* Fragmento extraído
········
O blanco o negro. No hay cabida para el gris. Esta tarde, a las 18:30 horas en el Pazo Provincial dos Deportes de Lugo, comenzará un partido, Río Breogán-Palmer Alma Mediterránea Palma, que es una auténtica final; no para el equipo que gane, que obtendrá billete para semifinales y continuará inmerso en la lucha hacia la ACB, pero sí para el que pierda, que verá finalizada su actuación en la actual temporada.

Ambos llegan al enfrentamiento de hoy empatados, después de haber ganado cada uno su partido como local. Hace una semana los breoganistas vencieron por 87-72 y el miércoles los inmobiliarios, después de prórroga, por 88-81.

Varios son los factores que se pueden valorar antes del trascendental partido y que pueden utilizarse como argumentos a favor de unos o de otros. Por una parte, el equipo entrenado por Diego Epifanio sigue teniendo colgado el cartel de favorito porque dispone de una plantilla de calidad, extensa, experimentada, diseñada para ascender, que en la primera fase de la liga regular ejerció de equipo sólido, que ha vencido a los mallorquines en tres de los cuatro encuentros en los que se han enfrentado y que juegan en su cancha con el apoyo de los 1.500 aficionados que conforman la ruidosa ‘marea celeste’.

En su contra emergen las incógnitas del estado físico de su buque insignia, Kevin Larsen, y de cómo gestionará la presión que supone ser el gran favorito al ascenso desde principio de temporada y para el que ser eliminado en cuartos supondría un fracaso estrepitoso.
········
* Lista de actividades
A. Reproduce sin cambios la parte del fragmento que va de "En su contra" a "un fracaso estrepitoso.".
B. Enumera las cualidades de la plantilla que el fragmento nombra en la serie que empieza por «de calidad» y acaba en «diseñada para ascender».
C. Según el fragmento, ¿a qué hora empieza el partido de esta tarde?
Los ítems vienen de otra fuente.

[Registros guardados]
········
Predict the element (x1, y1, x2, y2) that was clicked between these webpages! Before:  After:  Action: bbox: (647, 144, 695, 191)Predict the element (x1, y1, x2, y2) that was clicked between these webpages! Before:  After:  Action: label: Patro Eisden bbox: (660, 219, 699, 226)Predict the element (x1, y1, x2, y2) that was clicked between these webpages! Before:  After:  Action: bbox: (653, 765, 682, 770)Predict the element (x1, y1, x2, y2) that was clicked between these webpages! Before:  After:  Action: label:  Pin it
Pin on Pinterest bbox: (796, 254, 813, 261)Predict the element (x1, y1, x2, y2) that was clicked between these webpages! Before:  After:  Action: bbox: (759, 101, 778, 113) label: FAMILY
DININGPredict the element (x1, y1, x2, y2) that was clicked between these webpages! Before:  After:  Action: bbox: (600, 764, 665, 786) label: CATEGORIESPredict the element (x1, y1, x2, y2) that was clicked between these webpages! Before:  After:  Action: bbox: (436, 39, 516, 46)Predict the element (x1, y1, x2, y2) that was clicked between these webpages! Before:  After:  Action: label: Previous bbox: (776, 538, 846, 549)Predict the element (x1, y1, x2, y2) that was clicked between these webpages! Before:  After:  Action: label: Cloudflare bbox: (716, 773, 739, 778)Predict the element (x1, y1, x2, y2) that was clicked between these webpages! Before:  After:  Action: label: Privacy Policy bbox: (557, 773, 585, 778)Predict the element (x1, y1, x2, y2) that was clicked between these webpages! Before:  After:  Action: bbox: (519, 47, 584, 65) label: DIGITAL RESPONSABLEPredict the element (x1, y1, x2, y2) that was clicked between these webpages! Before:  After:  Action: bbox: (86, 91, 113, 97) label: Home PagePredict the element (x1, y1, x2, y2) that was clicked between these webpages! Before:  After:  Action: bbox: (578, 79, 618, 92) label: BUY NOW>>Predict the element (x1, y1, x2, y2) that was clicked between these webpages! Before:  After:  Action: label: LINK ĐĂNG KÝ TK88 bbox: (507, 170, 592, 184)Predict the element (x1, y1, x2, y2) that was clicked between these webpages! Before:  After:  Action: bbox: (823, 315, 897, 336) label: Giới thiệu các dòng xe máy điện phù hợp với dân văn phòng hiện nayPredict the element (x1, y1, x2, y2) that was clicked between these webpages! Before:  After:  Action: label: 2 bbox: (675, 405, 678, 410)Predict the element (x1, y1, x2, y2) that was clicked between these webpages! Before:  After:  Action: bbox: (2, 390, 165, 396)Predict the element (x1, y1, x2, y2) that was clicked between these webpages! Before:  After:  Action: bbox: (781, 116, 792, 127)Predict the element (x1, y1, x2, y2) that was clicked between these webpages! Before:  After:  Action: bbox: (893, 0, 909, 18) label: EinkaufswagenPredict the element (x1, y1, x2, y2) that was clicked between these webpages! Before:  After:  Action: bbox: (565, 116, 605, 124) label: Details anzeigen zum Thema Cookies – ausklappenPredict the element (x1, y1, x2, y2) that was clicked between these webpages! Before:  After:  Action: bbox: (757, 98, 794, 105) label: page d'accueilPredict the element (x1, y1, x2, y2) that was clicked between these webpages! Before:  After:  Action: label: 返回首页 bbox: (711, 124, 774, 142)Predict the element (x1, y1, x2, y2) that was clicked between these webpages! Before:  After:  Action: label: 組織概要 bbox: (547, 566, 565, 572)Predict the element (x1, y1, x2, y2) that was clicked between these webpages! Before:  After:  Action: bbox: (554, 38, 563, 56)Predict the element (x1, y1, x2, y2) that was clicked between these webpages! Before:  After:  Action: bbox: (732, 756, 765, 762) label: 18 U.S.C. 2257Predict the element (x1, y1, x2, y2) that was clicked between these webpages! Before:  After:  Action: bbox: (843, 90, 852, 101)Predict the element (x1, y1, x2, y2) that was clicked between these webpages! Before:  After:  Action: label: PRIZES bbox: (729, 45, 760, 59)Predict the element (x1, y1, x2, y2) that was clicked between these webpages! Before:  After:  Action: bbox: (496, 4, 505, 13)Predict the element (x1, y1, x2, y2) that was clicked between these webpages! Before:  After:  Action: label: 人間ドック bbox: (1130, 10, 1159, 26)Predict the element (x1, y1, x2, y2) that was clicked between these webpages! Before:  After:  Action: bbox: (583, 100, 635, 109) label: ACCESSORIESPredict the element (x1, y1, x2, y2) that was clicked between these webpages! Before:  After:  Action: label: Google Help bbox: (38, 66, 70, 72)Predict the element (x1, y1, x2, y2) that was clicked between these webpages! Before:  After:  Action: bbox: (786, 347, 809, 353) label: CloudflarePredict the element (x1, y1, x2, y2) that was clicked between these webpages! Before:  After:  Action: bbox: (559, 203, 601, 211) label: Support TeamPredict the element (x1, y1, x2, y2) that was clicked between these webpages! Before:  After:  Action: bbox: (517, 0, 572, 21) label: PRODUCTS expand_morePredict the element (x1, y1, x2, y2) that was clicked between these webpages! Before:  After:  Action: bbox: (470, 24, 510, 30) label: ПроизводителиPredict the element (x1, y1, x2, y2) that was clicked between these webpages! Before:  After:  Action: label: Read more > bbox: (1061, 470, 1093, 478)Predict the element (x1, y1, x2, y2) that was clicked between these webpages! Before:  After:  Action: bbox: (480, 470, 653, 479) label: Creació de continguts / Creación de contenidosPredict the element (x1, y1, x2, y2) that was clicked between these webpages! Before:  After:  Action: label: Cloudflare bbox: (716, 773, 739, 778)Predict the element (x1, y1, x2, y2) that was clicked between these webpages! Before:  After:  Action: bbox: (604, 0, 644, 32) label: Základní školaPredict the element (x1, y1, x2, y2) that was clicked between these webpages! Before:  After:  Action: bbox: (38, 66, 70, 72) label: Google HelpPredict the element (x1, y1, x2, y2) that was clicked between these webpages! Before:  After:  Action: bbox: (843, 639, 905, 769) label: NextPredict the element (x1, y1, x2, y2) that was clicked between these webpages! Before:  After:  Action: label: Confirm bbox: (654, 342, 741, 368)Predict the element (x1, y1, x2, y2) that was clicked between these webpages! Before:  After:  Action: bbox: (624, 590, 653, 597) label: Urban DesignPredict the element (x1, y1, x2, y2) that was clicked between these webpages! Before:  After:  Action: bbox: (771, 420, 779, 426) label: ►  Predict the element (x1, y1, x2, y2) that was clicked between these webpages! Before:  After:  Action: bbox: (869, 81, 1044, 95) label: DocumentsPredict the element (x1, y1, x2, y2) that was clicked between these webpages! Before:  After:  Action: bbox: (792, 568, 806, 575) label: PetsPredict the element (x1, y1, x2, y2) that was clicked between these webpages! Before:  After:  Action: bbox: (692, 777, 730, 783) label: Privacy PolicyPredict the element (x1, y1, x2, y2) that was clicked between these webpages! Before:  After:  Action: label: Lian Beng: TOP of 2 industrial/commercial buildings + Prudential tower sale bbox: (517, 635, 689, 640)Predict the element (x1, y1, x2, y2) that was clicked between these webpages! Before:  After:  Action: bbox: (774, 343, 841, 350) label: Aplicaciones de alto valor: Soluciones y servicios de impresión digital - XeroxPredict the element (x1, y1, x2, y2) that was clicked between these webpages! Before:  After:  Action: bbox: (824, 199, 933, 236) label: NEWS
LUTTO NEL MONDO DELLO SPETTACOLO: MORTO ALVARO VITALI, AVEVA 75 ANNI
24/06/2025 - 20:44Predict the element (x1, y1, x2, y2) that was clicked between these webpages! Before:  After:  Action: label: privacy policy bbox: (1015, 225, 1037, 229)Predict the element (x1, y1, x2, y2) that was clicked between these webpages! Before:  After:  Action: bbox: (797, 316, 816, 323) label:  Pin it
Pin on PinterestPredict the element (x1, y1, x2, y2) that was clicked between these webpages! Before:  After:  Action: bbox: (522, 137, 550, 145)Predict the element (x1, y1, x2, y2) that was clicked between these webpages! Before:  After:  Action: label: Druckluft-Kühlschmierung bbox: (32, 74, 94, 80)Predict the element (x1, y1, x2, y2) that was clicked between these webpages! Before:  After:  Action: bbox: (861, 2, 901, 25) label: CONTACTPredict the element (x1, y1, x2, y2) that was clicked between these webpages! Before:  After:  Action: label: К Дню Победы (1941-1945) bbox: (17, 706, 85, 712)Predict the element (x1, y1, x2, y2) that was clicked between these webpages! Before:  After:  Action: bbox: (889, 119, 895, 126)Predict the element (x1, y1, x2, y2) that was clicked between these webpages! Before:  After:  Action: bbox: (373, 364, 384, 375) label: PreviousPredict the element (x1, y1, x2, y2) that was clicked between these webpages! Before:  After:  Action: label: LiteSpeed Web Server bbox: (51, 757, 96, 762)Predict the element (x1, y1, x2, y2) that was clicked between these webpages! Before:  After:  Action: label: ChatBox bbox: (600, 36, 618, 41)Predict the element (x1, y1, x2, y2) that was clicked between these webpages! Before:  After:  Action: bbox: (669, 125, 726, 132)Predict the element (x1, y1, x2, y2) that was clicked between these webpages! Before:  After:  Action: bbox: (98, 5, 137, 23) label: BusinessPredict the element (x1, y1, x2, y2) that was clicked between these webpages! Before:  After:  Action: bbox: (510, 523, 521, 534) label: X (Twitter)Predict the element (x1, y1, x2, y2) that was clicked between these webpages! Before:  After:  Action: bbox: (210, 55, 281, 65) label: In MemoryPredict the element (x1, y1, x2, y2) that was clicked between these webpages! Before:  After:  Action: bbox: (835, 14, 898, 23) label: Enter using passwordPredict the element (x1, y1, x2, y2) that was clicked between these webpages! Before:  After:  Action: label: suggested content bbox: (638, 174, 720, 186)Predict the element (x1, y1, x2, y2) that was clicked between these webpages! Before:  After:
········
* Tareas resueltas
A.
En su contra emergen las incógnitas del estado físico de su buque insignia, Kevin Larsen, y de cómo gestionará la presión que supone ser el gran favorito al ascenso desde principio de temporada y para el que ser eliminado en cuartos supondría un fracaso estrepitoso.

B. De calidad, extensa, experimentada y diseñada para ascender.

C. A las 18:30 horas.